Shares of Netflix Inc. (NASDAQ: NFLX) slumped 13.77% to $85.20 on Tuesday morning. The company announced its weakest subscriber expansion in three years on Monday after market close, as the stream video company suffered a rapid slowdown in subscriber growth in the U.S. and international.
Netflix added only 1.7 million new subscribers during the second quarter which ended June 30, approximately 50% of the 3.3 million subscribers from the same period the previous year. The slowdown development, for both international and U.S. subscribers, came in well below its forecast of 2.5 million new members.
The company explained that membership price increases for existing subscribers result to higher service cancellations and lead to the low than expectation financial results.

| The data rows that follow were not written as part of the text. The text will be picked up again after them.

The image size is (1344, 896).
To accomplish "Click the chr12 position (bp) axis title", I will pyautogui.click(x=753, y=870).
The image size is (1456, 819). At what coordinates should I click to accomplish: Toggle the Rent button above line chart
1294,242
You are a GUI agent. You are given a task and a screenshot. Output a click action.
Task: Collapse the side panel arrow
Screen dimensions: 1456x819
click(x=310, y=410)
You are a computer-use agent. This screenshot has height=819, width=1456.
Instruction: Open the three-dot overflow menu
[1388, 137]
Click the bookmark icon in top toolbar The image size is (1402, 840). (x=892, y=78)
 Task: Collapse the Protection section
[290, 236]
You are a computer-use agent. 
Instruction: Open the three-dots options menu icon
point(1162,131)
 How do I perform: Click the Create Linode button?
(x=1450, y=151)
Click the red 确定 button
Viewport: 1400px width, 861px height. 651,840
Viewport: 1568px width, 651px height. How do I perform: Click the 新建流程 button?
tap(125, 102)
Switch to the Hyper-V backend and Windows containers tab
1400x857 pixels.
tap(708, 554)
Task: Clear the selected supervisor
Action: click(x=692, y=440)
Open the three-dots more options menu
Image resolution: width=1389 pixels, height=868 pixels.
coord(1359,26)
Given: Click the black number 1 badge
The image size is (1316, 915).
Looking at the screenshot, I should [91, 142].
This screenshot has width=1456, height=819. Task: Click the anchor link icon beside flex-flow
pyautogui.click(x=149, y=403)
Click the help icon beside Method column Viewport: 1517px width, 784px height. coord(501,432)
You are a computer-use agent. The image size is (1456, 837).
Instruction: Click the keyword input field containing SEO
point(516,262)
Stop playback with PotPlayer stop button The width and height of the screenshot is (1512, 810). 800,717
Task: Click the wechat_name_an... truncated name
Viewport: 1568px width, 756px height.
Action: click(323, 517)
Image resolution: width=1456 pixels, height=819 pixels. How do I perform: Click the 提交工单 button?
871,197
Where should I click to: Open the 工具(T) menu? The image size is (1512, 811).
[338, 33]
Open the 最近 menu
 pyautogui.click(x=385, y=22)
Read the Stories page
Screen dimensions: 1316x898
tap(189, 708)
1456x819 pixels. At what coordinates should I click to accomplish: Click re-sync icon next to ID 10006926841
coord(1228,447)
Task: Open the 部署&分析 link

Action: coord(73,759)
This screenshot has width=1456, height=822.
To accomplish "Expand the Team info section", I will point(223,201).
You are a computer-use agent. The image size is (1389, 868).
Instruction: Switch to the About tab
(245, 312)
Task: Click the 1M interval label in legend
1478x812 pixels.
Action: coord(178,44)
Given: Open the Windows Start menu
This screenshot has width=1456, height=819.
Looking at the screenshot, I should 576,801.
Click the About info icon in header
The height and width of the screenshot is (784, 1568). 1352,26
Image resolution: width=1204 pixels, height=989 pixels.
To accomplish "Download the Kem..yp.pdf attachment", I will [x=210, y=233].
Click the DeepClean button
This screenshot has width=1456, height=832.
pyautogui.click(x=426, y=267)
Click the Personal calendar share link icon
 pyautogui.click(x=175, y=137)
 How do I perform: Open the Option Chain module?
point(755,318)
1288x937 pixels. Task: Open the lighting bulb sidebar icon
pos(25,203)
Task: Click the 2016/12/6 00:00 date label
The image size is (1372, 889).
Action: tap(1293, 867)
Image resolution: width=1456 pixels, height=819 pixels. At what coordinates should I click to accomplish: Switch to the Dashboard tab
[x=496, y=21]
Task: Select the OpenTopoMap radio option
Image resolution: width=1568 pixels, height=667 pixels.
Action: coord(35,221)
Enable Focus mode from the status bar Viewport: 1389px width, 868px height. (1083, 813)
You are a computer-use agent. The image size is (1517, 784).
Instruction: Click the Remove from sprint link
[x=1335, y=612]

In the United States, over half Netflix customers had been made contract under lower prices but will be phased into higher fees this year.
“Whatever the price is for something, people don’t like it to go up,” Chief Executive Reed Hastings said on a videoconference call with analysts. “We apologize for the volatility; I know it’s not easy on everyone,” he said. “The big picture is very much intact.”
According to the earnings announcement, Netflix reported the profit of $40.8 million, or earnings per share of $0.09, compared with $26.3 million, or earnings per share of $0.06 in the same quarter last year. However, some analysts pointed out the company’s financials as evidence which it would keep deliver on its plans in the long term.
“While results are softer than expected, I think the market is underappreciating acceleration in revenue,” Anthony DiClemente, an analyst with Nomura, said, “Netflix is transitioning from a story about net growth in subscribers to one of growth in revenue and margins. They continue to grow international over the long term, and nothing happens overnight.”